The company will support Jon McBride Software Testing and Research (JSTAR) within the NASA IV&V Program, named after West Virginia-born and retired astronaut Jon McBride. Those programs are the Simulation-to-Flight-1 SmallSat, also known as West Virginia’s First Spacecraft, the NASA Human Exploration and Operations (HEO) mission directorate to put humans in space, James Webb Space Telescope, and the NASA SET2 BPA would include expanded support for the NASA Artemis manned missions to the Moon.

“We write code that is a virtual copy of these satellites, so they can test the software against the computer,” Linger said. “If something goes wrong it doesn’t break anything- it’s just a computer.”

The layer of protection offered by the services provided can save money, time and keep programs on schedule with minimal failures.

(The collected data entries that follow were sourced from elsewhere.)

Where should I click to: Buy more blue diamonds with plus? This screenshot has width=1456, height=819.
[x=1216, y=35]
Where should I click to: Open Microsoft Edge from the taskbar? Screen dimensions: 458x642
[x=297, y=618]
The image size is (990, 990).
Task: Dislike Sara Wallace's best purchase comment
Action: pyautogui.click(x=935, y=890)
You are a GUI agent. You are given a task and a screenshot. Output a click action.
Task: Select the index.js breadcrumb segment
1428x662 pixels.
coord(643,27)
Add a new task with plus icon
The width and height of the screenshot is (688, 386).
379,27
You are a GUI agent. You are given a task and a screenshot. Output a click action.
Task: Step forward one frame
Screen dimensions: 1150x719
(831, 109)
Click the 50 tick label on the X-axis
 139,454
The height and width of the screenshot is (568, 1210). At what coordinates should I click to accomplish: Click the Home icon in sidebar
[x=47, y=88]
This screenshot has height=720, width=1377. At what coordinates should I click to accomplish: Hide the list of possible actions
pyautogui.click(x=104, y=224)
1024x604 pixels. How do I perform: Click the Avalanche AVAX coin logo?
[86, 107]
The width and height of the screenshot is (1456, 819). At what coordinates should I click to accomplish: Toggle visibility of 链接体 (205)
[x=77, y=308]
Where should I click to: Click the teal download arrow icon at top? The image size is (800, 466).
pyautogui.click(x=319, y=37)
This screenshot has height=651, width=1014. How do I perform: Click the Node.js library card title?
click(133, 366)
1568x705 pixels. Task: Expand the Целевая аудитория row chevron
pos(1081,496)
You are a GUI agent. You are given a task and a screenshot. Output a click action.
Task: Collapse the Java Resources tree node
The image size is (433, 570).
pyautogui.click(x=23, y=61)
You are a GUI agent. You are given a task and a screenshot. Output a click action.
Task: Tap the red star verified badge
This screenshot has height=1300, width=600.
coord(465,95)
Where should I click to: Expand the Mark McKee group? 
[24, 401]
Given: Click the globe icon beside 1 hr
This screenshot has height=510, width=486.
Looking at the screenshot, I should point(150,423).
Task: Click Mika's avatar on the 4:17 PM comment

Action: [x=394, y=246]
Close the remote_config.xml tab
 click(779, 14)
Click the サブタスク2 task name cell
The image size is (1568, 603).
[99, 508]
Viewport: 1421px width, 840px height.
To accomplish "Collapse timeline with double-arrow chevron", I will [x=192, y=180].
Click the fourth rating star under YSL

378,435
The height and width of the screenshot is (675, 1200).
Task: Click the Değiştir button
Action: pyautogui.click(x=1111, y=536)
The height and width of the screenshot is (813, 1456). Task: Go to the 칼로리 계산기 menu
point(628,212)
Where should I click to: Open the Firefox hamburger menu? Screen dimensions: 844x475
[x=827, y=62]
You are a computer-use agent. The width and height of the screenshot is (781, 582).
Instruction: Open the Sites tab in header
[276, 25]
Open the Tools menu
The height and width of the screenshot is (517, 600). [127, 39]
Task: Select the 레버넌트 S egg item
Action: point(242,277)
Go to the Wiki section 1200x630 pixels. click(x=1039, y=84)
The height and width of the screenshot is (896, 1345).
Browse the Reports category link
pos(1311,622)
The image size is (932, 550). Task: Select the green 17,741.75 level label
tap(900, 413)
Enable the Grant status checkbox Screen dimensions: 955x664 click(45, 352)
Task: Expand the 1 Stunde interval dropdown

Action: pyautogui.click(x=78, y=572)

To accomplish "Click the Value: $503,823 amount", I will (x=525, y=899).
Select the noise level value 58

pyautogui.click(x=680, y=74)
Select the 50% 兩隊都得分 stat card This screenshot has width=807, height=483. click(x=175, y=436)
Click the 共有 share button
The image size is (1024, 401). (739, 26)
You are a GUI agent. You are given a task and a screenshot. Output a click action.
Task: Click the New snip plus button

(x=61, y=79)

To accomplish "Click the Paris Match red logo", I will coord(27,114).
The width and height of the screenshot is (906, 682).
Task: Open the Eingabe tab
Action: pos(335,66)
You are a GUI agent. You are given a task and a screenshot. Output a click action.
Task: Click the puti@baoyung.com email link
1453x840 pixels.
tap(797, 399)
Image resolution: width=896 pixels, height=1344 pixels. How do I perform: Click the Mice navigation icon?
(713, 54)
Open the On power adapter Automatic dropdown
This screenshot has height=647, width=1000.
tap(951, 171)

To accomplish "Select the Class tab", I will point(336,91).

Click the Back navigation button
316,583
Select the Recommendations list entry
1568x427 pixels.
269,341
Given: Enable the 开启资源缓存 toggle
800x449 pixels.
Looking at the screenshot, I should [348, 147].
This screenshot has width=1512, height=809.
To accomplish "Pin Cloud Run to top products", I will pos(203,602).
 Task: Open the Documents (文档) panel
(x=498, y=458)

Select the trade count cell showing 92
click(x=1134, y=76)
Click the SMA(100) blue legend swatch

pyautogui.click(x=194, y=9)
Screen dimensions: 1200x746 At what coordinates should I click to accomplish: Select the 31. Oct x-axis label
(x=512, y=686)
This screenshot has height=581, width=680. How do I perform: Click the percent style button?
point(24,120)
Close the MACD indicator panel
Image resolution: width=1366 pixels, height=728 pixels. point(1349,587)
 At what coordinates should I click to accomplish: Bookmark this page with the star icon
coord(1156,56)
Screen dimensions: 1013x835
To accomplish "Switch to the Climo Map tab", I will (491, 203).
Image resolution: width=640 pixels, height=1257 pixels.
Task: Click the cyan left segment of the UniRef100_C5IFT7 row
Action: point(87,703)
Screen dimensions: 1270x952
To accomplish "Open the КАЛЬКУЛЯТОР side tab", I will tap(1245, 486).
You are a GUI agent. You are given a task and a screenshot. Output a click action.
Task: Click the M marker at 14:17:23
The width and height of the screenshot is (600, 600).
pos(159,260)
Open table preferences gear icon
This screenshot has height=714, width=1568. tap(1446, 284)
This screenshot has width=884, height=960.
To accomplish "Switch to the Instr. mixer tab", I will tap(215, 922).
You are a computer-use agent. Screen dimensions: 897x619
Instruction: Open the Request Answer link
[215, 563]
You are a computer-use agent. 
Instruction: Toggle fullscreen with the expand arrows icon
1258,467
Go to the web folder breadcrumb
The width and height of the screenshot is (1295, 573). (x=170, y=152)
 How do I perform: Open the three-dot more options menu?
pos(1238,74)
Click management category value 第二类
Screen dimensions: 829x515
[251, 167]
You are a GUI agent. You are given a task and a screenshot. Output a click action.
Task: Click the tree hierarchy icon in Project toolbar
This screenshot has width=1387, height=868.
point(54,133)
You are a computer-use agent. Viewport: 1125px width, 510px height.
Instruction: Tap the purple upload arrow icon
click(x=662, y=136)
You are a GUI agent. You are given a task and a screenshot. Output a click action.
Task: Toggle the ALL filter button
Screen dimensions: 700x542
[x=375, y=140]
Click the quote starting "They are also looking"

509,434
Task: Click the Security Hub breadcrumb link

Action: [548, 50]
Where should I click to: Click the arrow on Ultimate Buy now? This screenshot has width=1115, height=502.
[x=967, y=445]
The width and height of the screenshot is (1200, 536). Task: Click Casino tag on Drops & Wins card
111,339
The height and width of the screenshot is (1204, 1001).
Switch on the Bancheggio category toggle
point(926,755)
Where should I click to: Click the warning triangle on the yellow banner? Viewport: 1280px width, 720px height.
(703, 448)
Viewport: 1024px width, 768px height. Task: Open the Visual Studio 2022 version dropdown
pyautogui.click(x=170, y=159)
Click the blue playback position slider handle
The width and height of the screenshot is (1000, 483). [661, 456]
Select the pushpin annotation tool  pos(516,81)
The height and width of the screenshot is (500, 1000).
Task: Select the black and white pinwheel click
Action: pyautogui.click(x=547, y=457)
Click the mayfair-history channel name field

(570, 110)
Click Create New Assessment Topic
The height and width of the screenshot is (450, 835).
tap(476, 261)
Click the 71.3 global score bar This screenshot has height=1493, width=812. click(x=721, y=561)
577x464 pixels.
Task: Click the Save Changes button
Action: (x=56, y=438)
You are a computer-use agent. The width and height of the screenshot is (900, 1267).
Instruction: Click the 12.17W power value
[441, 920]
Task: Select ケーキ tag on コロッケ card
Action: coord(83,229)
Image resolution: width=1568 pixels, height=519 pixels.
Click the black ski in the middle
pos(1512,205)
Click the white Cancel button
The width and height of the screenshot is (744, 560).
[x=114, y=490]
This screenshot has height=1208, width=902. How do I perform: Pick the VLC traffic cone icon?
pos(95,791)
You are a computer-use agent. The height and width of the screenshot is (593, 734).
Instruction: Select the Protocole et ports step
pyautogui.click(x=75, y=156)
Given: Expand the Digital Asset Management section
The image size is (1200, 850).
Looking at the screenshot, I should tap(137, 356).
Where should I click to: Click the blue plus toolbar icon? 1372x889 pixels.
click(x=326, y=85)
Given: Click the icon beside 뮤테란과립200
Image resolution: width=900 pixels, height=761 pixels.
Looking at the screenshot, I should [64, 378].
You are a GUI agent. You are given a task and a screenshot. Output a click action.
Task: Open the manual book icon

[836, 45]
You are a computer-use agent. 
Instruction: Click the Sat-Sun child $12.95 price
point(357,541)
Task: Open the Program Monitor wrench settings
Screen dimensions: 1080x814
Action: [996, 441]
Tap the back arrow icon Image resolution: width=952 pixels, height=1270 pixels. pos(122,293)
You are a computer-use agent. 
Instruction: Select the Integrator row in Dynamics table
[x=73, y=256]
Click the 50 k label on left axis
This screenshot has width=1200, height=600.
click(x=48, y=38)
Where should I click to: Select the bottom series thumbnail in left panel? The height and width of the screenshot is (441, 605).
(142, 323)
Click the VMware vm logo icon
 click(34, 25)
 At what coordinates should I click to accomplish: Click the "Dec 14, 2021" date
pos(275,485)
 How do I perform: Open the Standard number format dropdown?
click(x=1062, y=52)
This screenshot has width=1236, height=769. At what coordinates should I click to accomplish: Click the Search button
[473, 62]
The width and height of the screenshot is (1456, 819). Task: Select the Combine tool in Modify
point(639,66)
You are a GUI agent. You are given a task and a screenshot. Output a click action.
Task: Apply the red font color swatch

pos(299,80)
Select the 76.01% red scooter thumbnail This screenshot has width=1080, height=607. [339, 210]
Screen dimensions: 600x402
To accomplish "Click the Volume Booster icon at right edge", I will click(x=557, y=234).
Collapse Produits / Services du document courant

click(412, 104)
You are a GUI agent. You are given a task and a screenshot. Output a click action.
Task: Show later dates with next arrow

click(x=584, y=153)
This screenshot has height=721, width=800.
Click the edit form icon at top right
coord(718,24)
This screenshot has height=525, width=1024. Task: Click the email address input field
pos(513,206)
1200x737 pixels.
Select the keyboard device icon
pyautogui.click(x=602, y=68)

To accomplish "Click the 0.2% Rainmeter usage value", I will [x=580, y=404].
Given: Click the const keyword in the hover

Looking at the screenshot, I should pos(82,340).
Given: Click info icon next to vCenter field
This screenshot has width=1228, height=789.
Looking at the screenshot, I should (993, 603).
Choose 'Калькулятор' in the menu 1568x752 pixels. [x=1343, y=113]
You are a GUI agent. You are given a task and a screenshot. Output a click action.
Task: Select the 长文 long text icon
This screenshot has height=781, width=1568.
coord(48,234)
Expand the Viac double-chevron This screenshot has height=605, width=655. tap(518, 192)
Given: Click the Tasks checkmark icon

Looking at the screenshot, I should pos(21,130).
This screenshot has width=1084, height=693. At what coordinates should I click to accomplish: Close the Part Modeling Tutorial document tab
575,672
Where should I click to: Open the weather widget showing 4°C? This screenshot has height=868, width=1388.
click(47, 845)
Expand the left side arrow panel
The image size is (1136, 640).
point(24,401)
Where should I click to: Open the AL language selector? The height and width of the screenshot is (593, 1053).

“If there is some kind of a problem they detect close to a launch time they can rush back and run a bunch of scenarios through the stuff we write and find the solution without having to completely scrub the mission,” Linger said.

Currently, 40 of 125 employees at the company are working on the project. Most jobs with the company require a high-level of education and the ability to obtain a top secret security clearance.

“There are a lot of talented, educated West Virginians that have left the state and gone other places and we reach out to them first- we use LinkedIn to find them and we bring them back,” Linger said. “When they realize that these kind of jobs are available here and they move back to West Virginia they stay.”

According to Linger, winning contracts like this and the work his company does with the FBI and U.S. Navy provides many high-tech, well-paying jobs for this part of the state.

“There’s plenty of talent in and from West Virginia,” Linger said. “We just have to win the contracts like this to bring them here.”